Mastectomy (breast cancer surgery) Pain Awareness

post-mastectomy pain syndrome

By Dr. Peter Abaci

Pain after mastectomy surgery for breast cancer can linger and even become a chronic problem. When it does, this is known as post-mastectomy pain syndrome (PMPS). Pain after breast cancer surgery can hinder resuming daily activities, increase body image distress, and interfere with intimacy.

What are the symptoms of PMPS?

Pain is usually experienced around the chest wall, armpit, and down the arm. Pain can also be felt in the shoulder and around the surgical scars. The pain can have many of the typical qualities of nerve pain including numbness, tingling, sharp shooting pain, or burning. In some cases there can even be exquisite sensitivity of the skin. Less commonly, arm weakness can occur. Secondary problems that can occur when there is trouble moving the arm or shoulder due to pain include developing a frozen shoulder and symptoms of tennis elbow.

What causes PMPS?
──────────
■ EXERCISES TO COMPLETE
**1)** For each statement, say yes or no to whether it agrees with the text on post-mastectomy pain, and quote the exact words from that text that decide it.
(a) Pain after mastectomy can be felt in the shoulder and around the surgical scars.
(b) Arm weakness is a common symptom of PMPS.
(c) A frozen shoulder can develop when pain makes it hard to move the arm or shoulder.
**2)** According to the text on post-mastectomy pain, what is it called when pain after mastectomy surgery lingers and becomes a chronic problem?
The records that come next have no connection to the text on post-mastectomy pain.

■ DATA PROVIDED
──────────
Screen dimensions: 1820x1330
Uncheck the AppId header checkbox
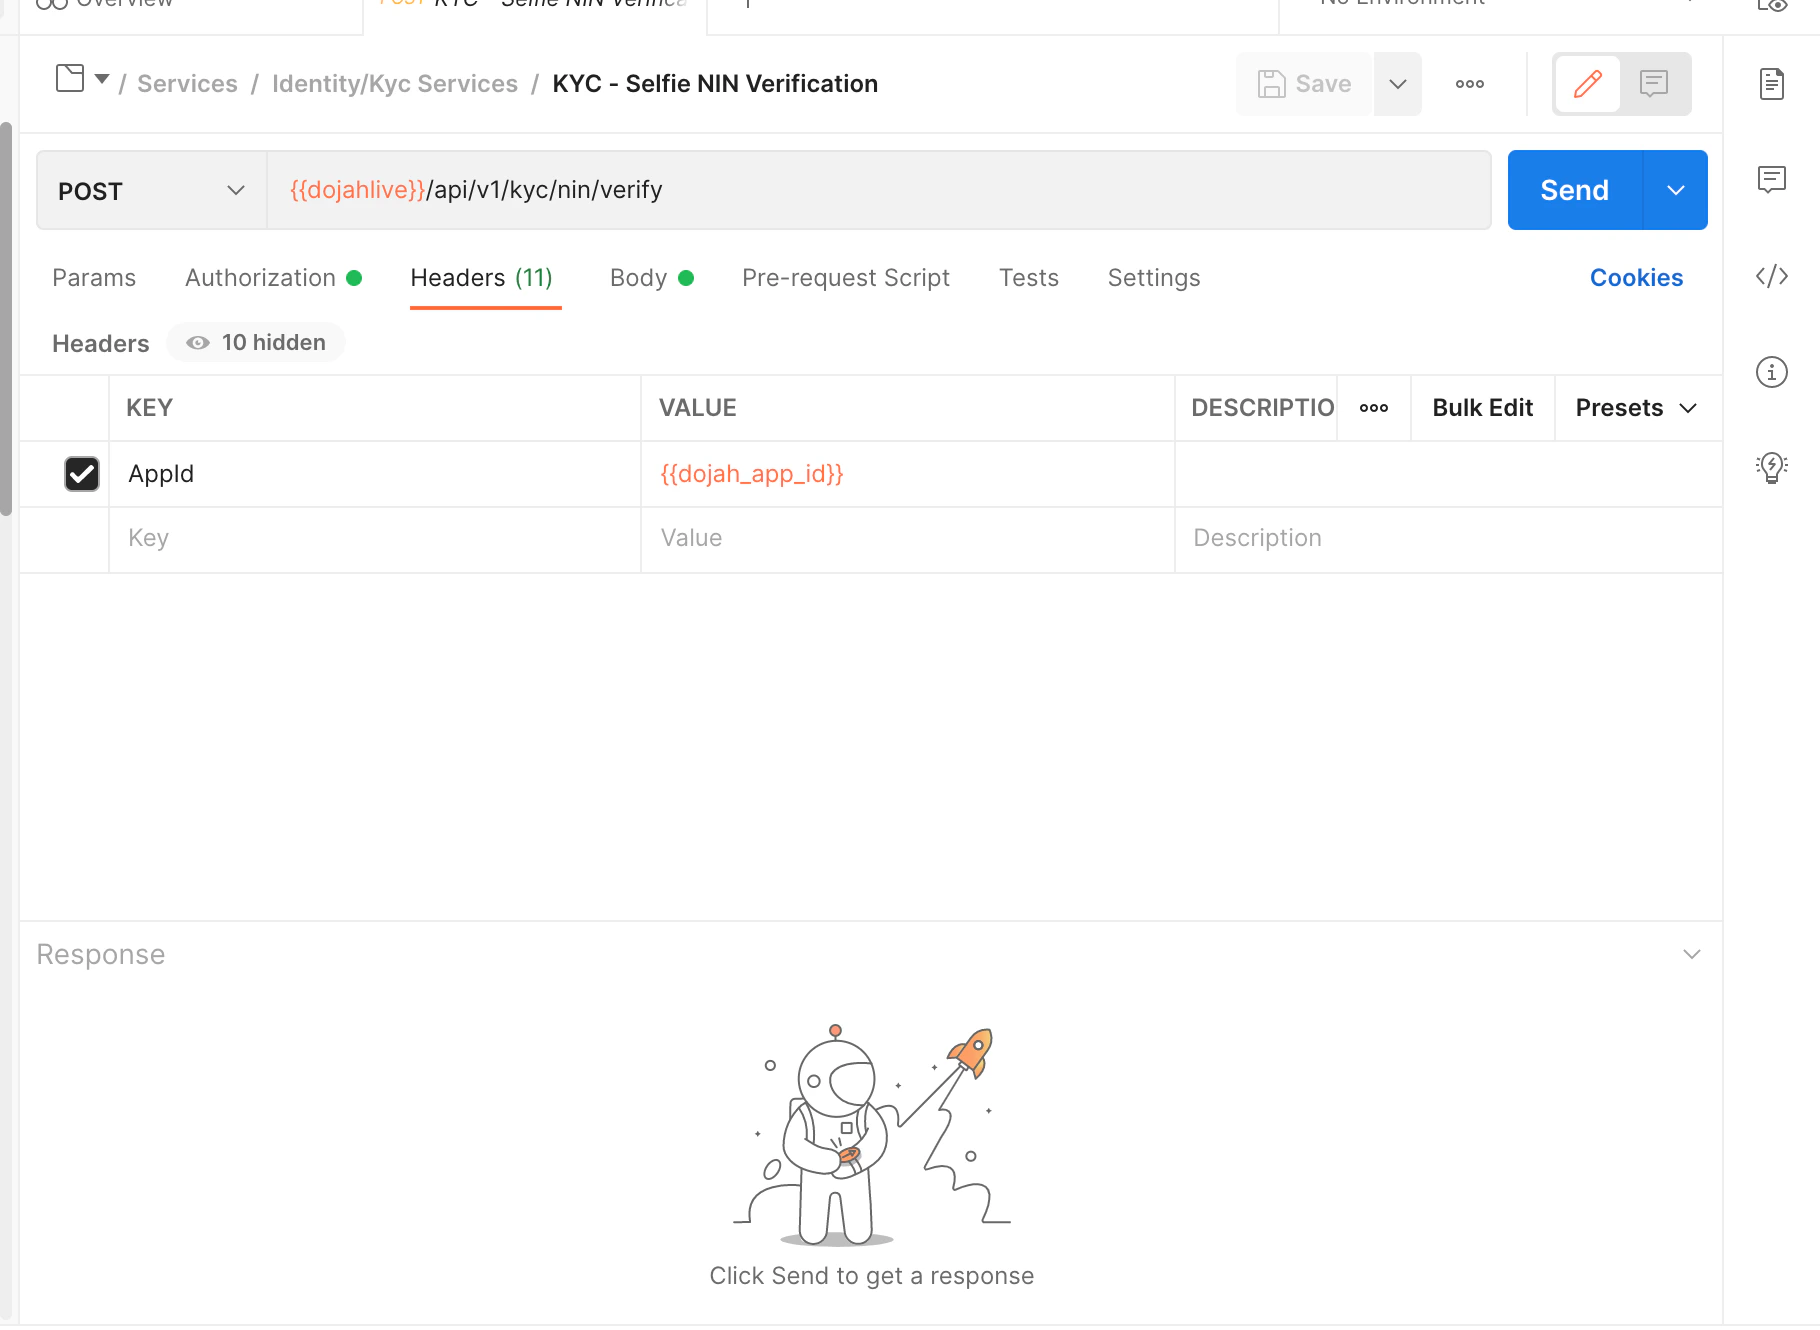point(82,474)
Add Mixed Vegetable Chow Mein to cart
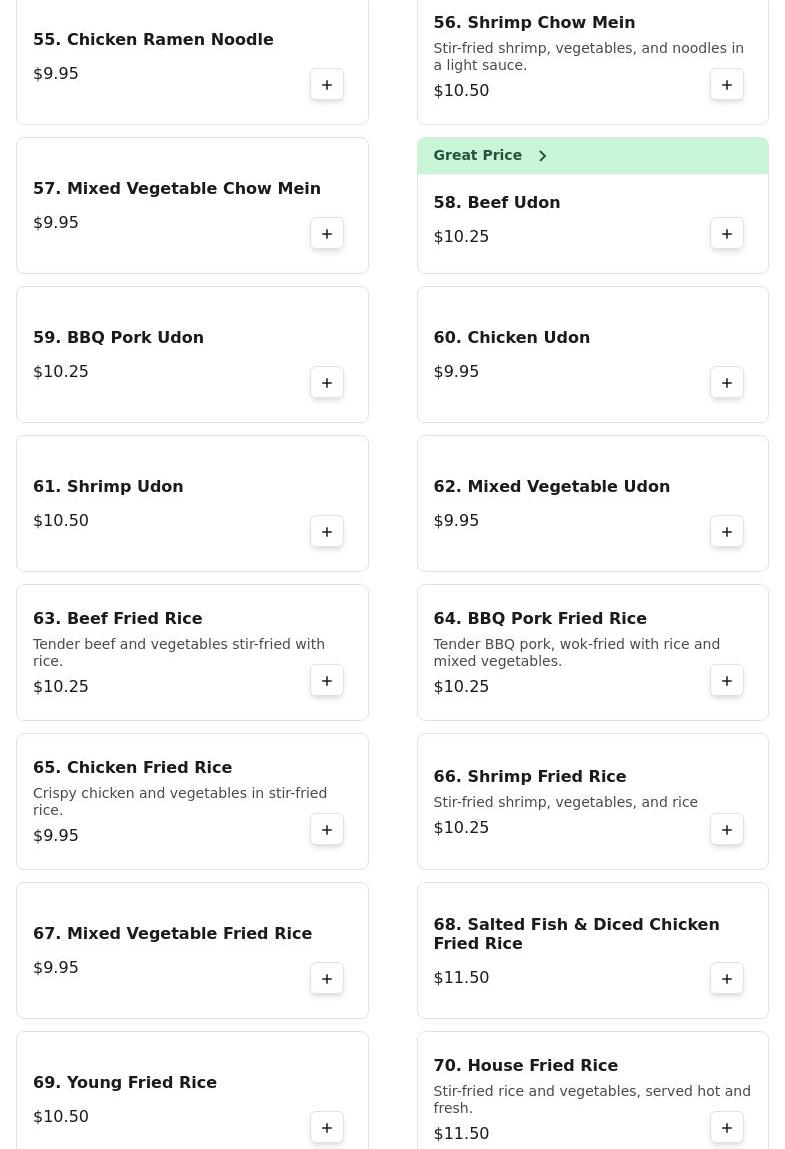This screenshot has height=1149, width=785. [327, 234]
──────────
■ RESPONSES BY ITEM NUMBER
**1)**
(a) Yes: "Pain can also be felt in the shoulder and around the surgical scars."
(b) No: "Less commonly, arm weakness can occur."
(c) Yes: "Secondary problems that can occur when there is trouble moving the arm or shoulder due to pain include developing a frozen shoulder"

**2)** It is called post-mastectomy pain syndrome (PMPS).